Research in general, and machine learning in particular, depend on big data.  Red Hen Lab seeks to create Open Data Sets and to list open data sets here that might be useful for research in multimodal communication. "Open" does not necessarily mean for Red Hen "public." It may be that there are data sets available to only certain researchers, such as Red Hens, and only under certain research licenses.

Related pages

  • Access to Red Hen Tools and Data. NB this principle: "If you access Red Hen data to create a tagged dataset for your research, the default expectation is that you will return to Red Hen a tagged dataset useful to others interested in doing such work. Typically, this dataset will be released as an Open Data Set. In some cases, depending on the content, the dataset will be suitable for release to only other Red Hens, as allowed by the Red Hen Access Board."

Open Data Sets

  • ViMELF - The Corpus of Video-Mediated English as a Lingua Franca Conversations, Version 1.0.
    • Dataset: ViMELF contains 20 fully transcribed Skype conversations with gestures and pragmatic elements between 40 speakers from Germany (20 speakers), Spain (5), Italy (5), Finland (5), and Bulgaria (5), totaling 744.5 minutes (ca. 12.5 hours), with an average conversation length of 37.23 minutes. The corpus comprises 113 670 words in the plain text version and 152 472 items in the annotated version. The transcripts are available as .docx and .txt files; the anonymized videos in MPEG4 format. Several versions are available: the fully annotated pragmatic version as text and XML (XTranscript, Gee 2018), a lexical version (XTranscript, Gee 2018), and a POS-tagged version (auto-tagged with the CLAWS C7 tagset).

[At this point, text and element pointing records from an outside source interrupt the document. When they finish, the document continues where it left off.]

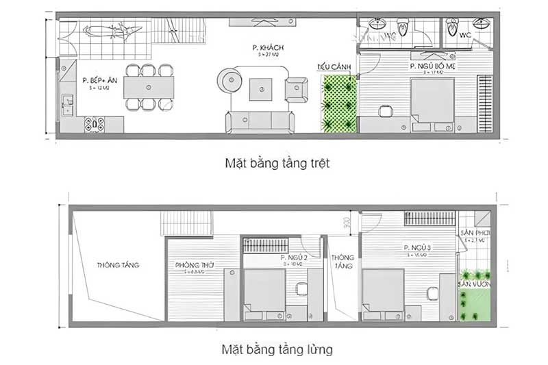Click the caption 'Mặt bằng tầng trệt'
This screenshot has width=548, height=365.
pos(277,164)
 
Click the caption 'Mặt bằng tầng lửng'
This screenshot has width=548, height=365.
pos(277,349)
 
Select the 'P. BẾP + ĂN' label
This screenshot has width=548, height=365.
pos(96,80)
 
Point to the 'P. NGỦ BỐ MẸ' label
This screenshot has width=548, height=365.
pos(432,66)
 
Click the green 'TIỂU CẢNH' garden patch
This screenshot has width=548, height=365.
pos(340,103)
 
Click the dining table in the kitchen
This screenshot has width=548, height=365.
pos(149,87)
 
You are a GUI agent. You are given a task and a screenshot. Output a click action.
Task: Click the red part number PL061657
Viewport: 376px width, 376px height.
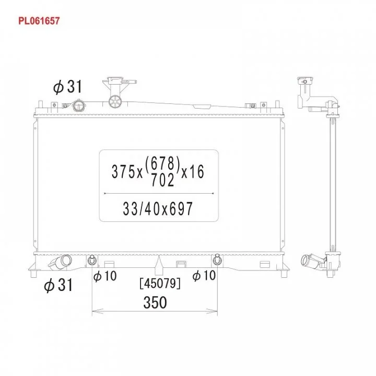click(x=39, y=21)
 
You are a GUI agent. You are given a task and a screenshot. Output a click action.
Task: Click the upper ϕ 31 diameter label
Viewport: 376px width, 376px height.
click(x=67, y=87)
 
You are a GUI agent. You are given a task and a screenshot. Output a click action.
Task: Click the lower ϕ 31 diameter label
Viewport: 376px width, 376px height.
click(x=58, y=285)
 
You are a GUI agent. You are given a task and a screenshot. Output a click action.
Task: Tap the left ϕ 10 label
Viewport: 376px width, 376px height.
click(x=105, y=276)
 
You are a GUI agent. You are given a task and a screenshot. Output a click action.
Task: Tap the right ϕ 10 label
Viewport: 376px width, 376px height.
click(x=204, y=275)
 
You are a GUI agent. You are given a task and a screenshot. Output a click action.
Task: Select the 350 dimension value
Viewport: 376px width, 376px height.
click(x=155, y=302)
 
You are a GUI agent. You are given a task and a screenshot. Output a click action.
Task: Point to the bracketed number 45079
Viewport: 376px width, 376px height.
click(x=160, y=284)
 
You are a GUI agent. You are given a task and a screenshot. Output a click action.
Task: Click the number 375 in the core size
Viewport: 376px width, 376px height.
click(x=124, y=172)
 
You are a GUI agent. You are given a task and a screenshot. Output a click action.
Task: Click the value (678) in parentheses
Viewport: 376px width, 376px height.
click(x=162, y=163)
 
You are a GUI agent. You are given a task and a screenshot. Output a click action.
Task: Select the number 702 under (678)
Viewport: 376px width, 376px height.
click(x=162, y=180)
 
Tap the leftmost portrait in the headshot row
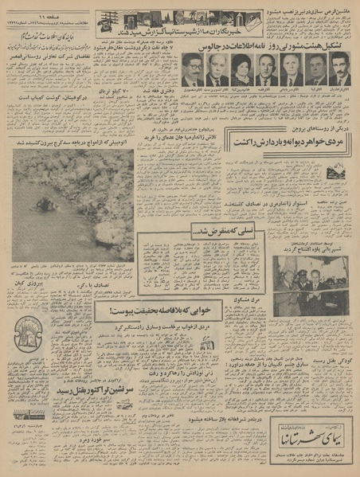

    • Website and further info: http://umwelt-campus.de/case
    • Access: ViMELF transcripts are freely available for non-commercial research purposes. If you would like to use the dataset, please register via the project website – you will then receive download instructions. The video and audio data is available separately for viewing/listening via a dedicated university server.

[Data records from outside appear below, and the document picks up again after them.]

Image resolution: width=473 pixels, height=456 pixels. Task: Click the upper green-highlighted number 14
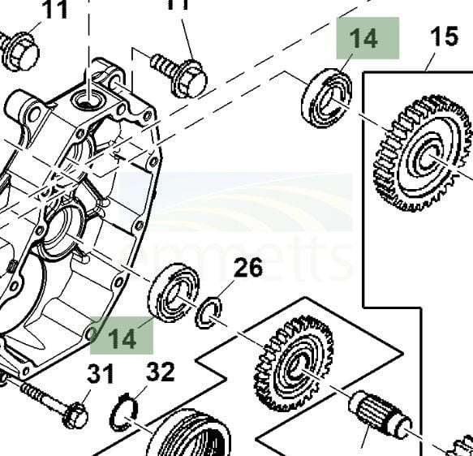coord(364,38)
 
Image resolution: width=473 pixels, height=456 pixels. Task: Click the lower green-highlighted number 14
coord(122,338)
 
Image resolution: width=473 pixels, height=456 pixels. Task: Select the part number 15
coord(444,37)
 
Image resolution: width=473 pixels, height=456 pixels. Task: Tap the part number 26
coord(248,268)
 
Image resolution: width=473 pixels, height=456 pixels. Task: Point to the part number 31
coord(101,376)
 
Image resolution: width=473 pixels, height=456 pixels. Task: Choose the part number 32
coord(160,373)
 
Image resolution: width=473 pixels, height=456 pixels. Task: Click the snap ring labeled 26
coord(209,312)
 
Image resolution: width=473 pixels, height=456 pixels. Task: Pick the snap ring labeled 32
coord(123,411)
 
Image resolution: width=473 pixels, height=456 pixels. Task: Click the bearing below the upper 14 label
coord(326,98)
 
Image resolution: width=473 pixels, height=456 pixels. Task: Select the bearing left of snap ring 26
coord(174,292)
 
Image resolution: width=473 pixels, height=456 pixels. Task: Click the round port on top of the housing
coord(85,100)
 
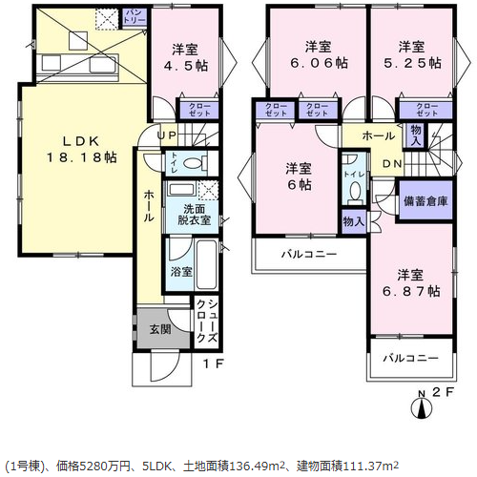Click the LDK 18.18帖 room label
[x=82, y=150]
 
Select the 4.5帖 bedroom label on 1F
[x=185, y=57]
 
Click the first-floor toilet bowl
[x=194, y=164]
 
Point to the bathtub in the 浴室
[x=207, y=264]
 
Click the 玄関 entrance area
[x=160, y=329]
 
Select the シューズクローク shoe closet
[x=207, y=321]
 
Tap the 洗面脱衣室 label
[x=194, y=215]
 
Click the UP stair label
[x=167, y=135]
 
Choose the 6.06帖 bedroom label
[x=319, y=54]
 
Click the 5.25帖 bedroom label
[x=412, y=54]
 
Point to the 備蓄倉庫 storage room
[x=425, y=200]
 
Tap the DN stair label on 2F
[x=392, y=164]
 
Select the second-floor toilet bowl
[x=355, y=190]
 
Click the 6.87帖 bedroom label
[x=411, y=283]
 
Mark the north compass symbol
[x=422, y=408]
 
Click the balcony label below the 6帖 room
[x=309, y=254]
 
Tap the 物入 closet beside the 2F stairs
[x=416, y=135]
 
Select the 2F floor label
[x=442, y=392]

    • Project coordination: Stefan Diemer & Marie-Louise BrunnerLanguage & Communication, Trier University of Applied Sciences, Germany
    • Citation: To cite ViMELF in your own research, please use the following citation:
      ViMELF. 2018. Corpus of Video-Mediated English as a Lingua Franca Conversations. Birkenfeld: Trier University of Applied Sciences. Version 1.0. The CASE project [http://umwelt-campus.de/case].

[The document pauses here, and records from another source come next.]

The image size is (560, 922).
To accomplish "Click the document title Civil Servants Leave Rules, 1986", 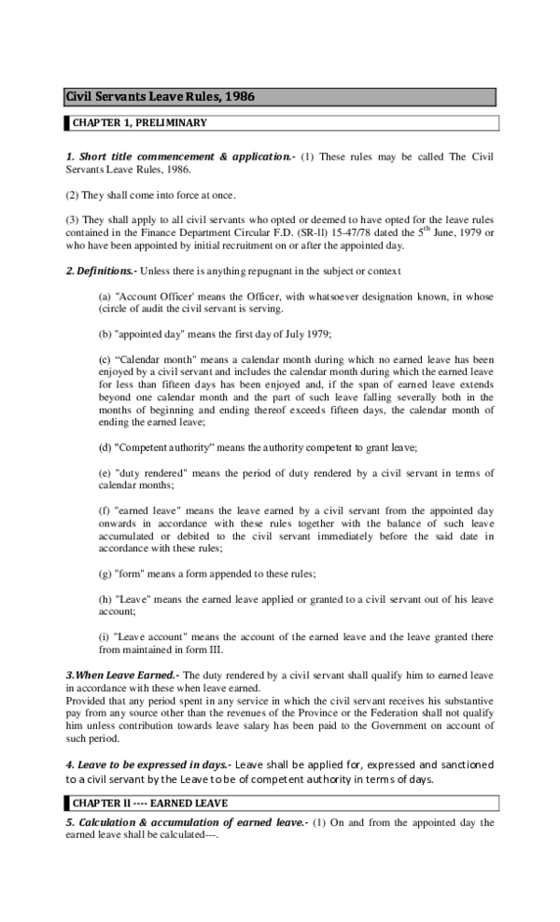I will point(160,96).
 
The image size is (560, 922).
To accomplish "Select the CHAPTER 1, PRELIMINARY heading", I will point(140,122).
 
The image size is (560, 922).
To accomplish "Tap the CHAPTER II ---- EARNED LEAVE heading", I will point(150,803).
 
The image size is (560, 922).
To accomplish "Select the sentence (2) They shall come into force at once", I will point(150,195).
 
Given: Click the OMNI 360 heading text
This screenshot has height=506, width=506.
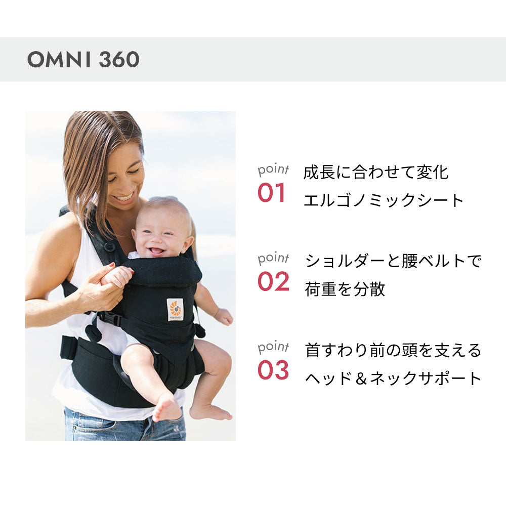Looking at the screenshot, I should pos(83,60).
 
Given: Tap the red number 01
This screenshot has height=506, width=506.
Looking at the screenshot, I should pos(272,193).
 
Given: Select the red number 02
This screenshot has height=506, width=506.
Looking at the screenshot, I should pos(273,282).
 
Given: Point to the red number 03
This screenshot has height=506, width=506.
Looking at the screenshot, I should pos(273,370).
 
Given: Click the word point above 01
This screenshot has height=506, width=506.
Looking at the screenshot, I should pos(273,170).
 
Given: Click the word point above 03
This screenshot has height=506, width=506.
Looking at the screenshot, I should pos(273,347).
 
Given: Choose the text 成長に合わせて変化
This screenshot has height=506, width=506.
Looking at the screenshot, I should pos(376,172).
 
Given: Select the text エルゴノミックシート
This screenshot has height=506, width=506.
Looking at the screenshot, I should pos(384,200).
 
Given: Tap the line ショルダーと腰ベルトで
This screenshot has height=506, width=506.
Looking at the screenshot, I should pos(393,261).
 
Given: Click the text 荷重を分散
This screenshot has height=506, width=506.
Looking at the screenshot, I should pos(345,289).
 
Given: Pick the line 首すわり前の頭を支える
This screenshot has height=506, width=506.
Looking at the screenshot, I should pos(393,350).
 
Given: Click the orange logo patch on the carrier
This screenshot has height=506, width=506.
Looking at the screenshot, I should pos(175,309).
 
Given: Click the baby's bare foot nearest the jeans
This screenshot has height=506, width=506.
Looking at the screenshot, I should pos(166,407).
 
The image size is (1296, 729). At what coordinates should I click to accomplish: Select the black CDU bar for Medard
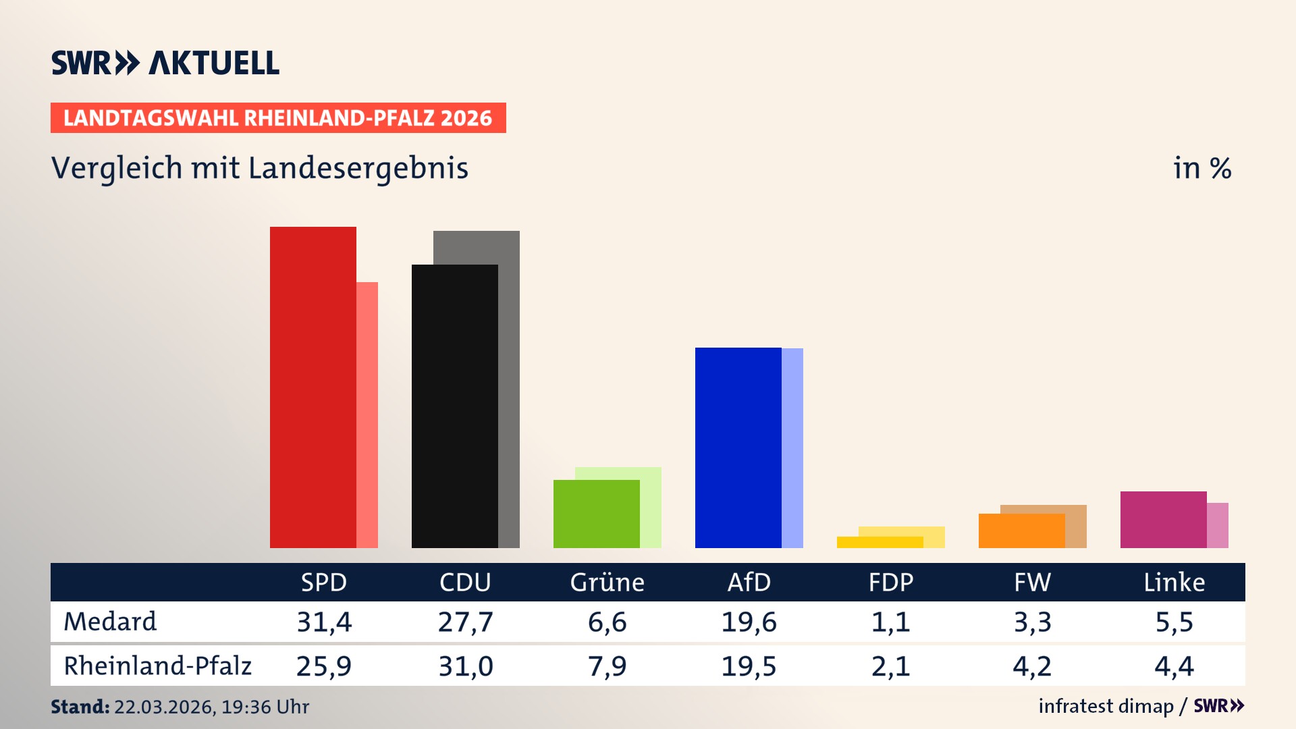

    • Contact: sk@umwelt-campus.de
  • Red Hen Interview Gesture Collection (RHIGC)
    • Dataset: The RHIGC is based on 20 interviews from the Ellen De Generes Show which were hand-annotated for gesture by Suwei Wu and Yao Tong at VU Amsterdam for their PhD projects under the supervision of Prof. Alan Cienki. It will contain video snippets of hand gestures (and possibly of similar shots without hand gestures). An alternative version with pre-annotated data generated with OpenPose may also be made available.
    • Project coordination: Yao Tong (VU Amsterdam) & Peter Uhrig (Universität Osnabrück/FAU Erlangen-Nürnberg).